(Stored records)
#####
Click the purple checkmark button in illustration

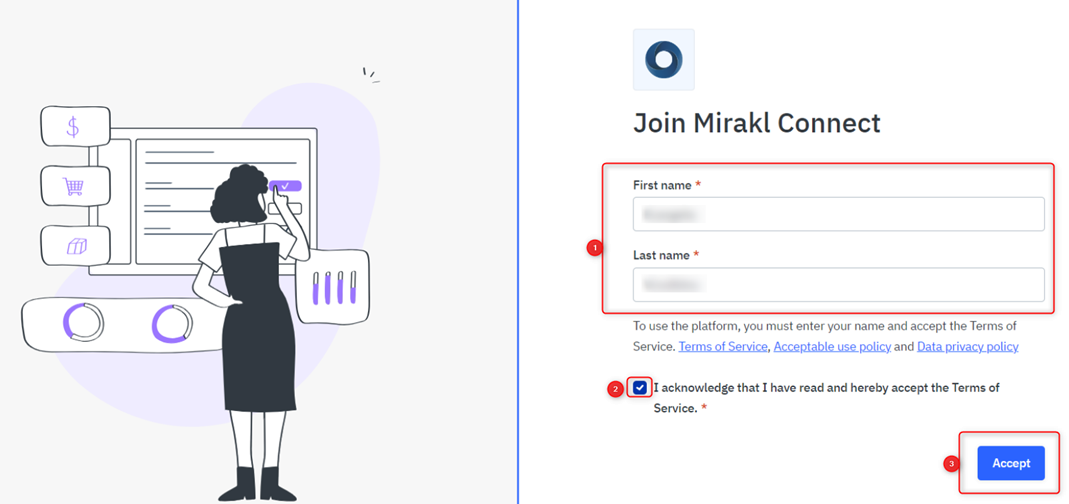[285, 186]
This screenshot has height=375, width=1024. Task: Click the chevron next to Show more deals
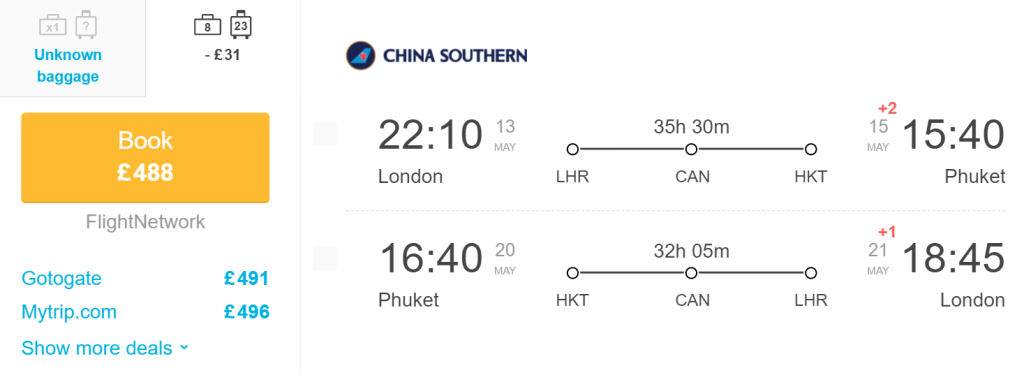pyautogui.click(x=184, y=348)
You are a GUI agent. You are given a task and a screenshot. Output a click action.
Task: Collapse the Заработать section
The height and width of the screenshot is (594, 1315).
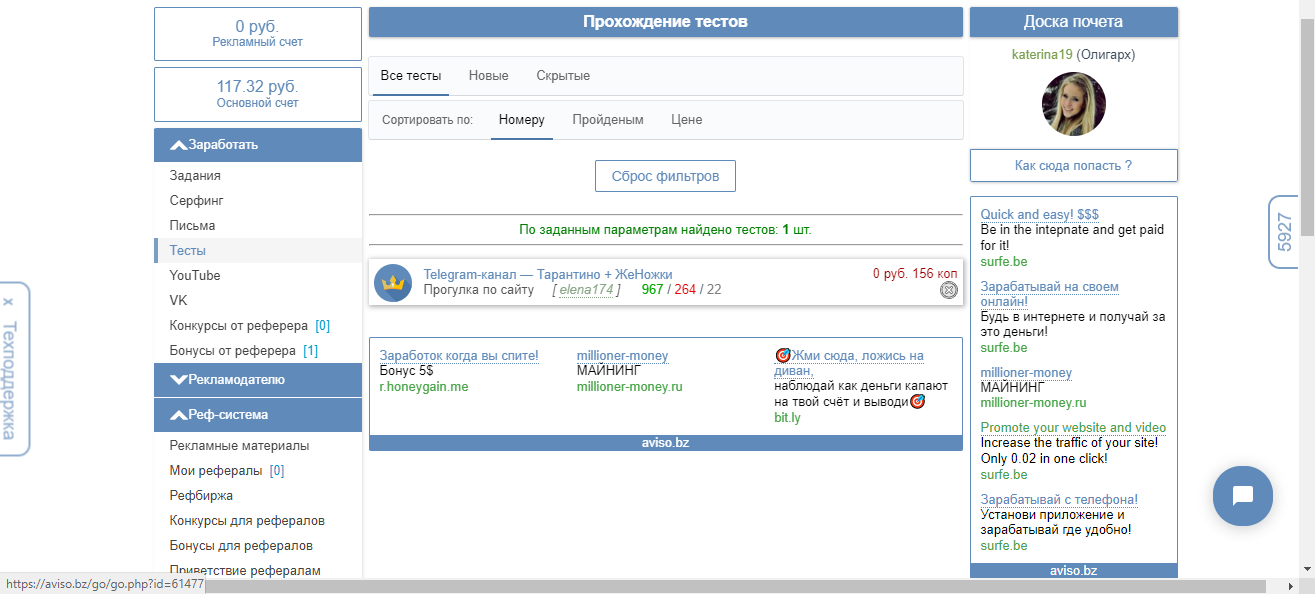pyautogui.click(x=258, y=145)
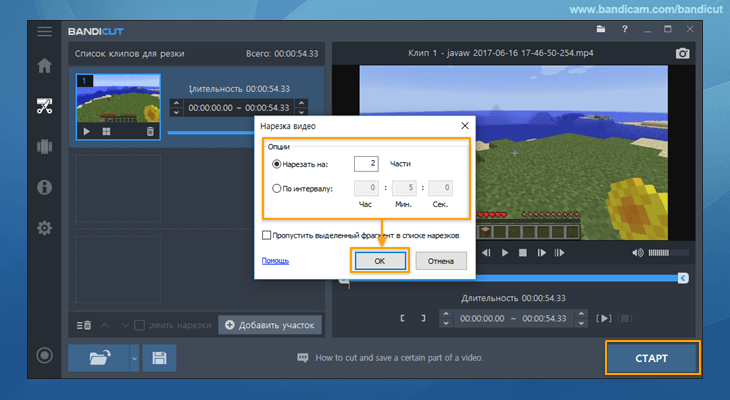The width and height of the screenshot is (730, 400).
Task: Select the 'По интервалу' radio option
Action: (277, 187)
#####
Please transcribe each entry exactly, but skip any picture it holds.

**RESPONSE AREA**
Click the purple checkmark button in illustration

[285, 186]
This screenshot has height=375, width=1024. Task: Click the chevron next to Show more deals
pyautogui.click(x=184, y=348)
You are a GUI agent. You are given a task and a screenshot. Output a click action.
Task: Collapse the Заработать section
The height and width of the screenshot is (594, 1315).
pyautogui.click(x=258, y=145)
The width and height of the screenshot is (730, 400).
Task: Select the 'По интервалу' radio option
Action: (277, 187)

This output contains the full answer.